この頃思うこと

 6月2日のブログに、“ショックなこと”に気づいたと書いた。今の状態で説明するのは難しいが、書かないのもそれはそれでバランスが悪いので、少し書いておきたい。

 昨年の9月に、「横須賀美術館建設反対運動の主張と波及効果」という学会発表(口頭)をした。その後、年末年始に原稿をまとめて、とある学会誌に投稿した。査読結果を踏まえた書き直しを経て、少し前に、受理されたという連絡を編集委員会からいただいた。
 その間に、横須賀市議選があり、また、横須賀美術館も開館した。

 調査でお世話になった方々に、原稿をチェックしていただいているのだが、その中のお一人、Jさんが、ご自身でいろいろと想いを深めておられた時期と、たまたま拙稿を読んで下さった時期が重なったのだろう、「民意が市政に生かされる事を願う会」から「卒業」されることを決心された。そのHPの記事を私が読んだのが、6月2日の朝だった。
 そして今日、市議のフジノさんのHPで、「民意が市政に生かされる事を願う会」の「解散」が決まったことを知った。

 学会誌が公刊される前に、拙稿がHPに部分掲載されるのはまずいので、Jさんにお願いして掲載部分は削除していただいたが、「学会発表」「学会誌」「論文」「査読」などという複雑なシステムを、うまく説明しきれなかった。それと同時に、一体、誰のために何のために論文なるものを書いているのか、自分自身で考え込んでしまったのである。

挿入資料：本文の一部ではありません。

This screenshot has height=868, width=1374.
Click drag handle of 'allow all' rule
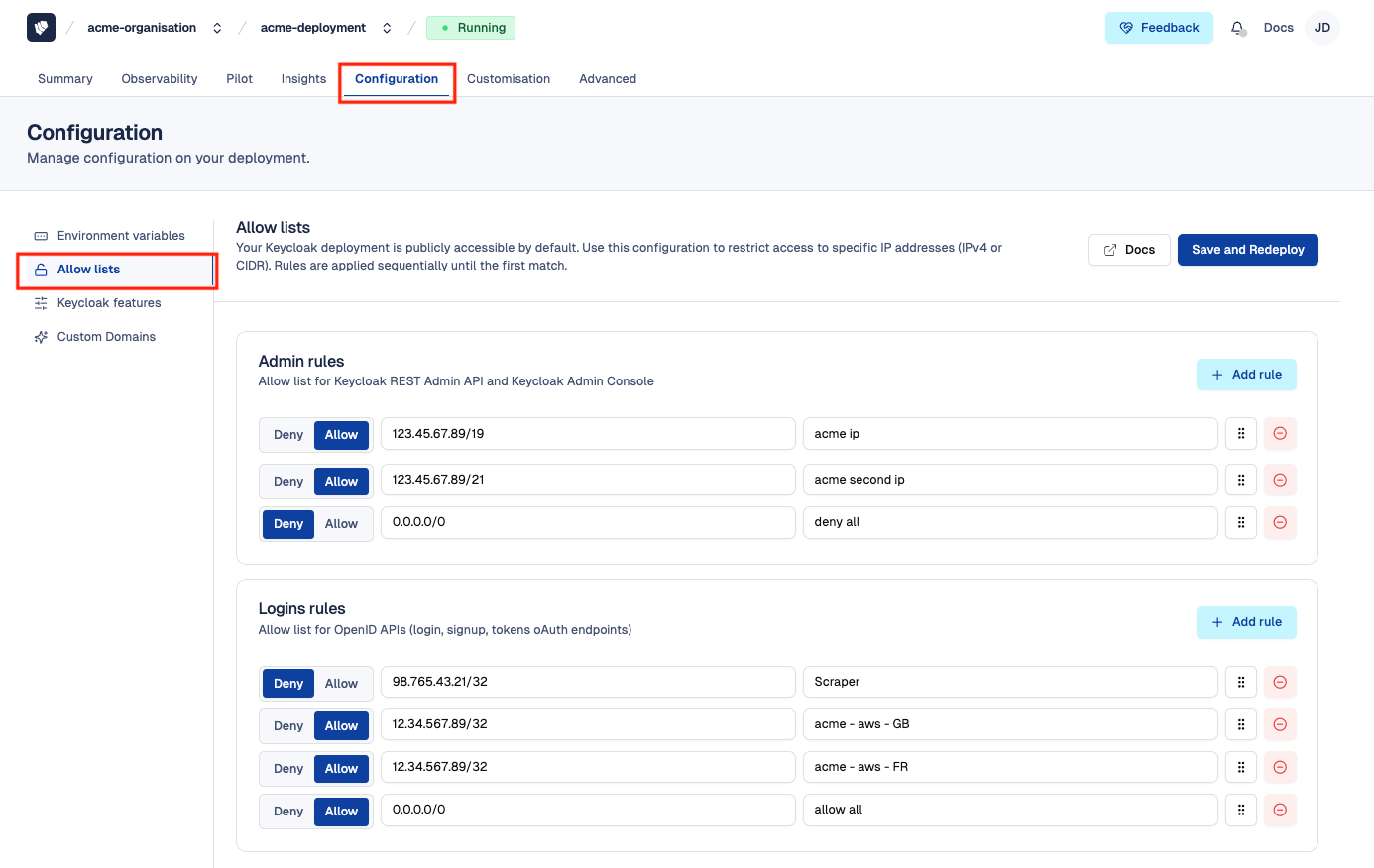[x=1241, y=810]
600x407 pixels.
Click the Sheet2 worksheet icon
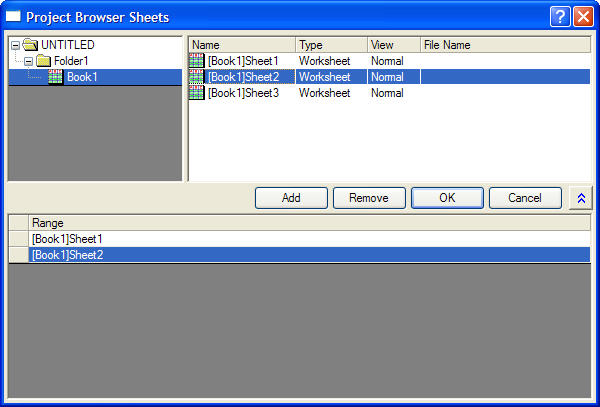tap(197, 77)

(この2007年現在で考えれば、学会誌に公表されたものは、オンライン化される方向へ向かうのが望ましいだろう。そうすれば、紙媒体ではまず届かない読者にも、読んで貰えるチャンスは増える。)

 ショックだったのは、自分が調査をし、論文(かどうかは異論があろうが)を書き、それを読んでいただいたことで、現実が変化する、一つのきっかけを作ってしまったらしいことだ。それは、もしかしたら、研究者(これにも異論があろうが)冥利に尽きることかもしれないが、私自身は、現実の重さや尊さにたじろぐ。いや、現実を動かしうるようなものを書かなければ、意味がないのかもしれないが。

 Jさんや、フジノさんは、美術館建設見直し派だった。一方、美術館開設準備室で奮闘されたH先生も、見直し派に近い視点で書いた拙稿を、にこやかな笑顔を受け取って下さった。H先生のお人柄にも、深く頭が下がるのだった。